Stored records

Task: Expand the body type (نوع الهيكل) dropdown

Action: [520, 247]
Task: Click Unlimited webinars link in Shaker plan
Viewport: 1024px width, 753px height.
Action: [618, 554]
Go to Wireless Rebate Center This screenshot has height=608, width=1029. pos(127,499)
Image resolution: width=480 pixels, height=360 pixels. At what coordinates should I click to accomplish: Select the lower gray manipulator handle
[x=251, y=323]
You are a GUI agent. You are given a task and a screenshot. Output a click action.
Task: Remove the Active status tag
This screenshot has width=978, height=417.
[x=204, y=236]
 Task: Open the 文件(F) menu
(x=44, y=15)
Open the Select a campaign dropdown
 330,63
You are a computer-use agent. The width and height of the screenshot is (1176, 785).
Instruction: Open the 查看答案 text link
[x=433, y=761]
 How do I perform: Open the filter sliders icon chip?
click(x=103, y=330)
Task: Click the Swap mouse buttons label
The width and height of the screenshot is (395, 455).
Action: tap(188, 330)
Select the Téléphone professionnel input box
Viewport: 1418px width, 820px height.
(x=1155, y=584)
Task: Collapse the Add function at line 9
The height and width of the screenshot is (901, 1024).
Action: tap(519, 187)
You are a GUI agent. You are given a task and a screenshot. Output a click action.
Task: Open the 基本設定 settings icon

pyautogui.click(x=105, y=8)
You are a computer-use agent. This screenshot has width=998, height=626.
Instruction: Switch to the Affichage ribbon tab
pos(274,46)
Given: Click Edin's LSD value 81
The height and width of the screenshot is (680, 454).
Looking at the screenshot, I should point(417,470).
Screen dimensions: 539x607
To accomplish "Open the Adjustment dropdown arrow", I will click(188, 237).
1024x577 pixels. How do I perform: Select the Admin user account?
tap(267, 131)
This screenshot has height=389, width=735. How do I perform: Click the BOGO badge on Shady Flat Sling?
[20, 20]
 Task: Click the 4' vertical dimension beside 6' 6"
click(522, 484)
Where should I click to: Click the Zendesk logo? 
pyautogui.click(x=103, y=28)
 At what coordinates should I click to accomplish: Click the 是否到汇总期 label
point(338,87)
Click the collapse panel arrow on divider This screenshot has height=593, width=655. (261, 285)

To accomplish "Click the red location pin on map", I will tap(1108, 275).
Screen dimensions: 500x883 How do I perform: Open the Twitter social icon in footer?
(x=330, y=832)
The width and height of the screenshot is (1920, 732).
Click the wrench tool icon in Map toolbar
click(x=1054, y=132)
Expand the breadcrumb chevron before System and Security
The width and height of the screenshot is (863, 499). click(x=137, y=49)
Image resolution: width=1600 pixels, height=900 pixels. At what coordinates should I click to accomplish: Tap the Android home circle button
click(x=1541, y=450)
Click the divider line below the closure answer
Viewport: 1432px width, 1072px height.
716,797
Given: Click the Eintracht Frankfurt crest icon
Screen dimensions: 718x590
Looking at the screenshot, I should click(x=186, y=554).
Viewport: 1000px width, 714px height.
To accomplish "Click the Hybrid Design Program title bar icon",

About this exercise: Look through the records above for the word "arrow". Report how many lines contain it, as a bare number.

Exercise result: 2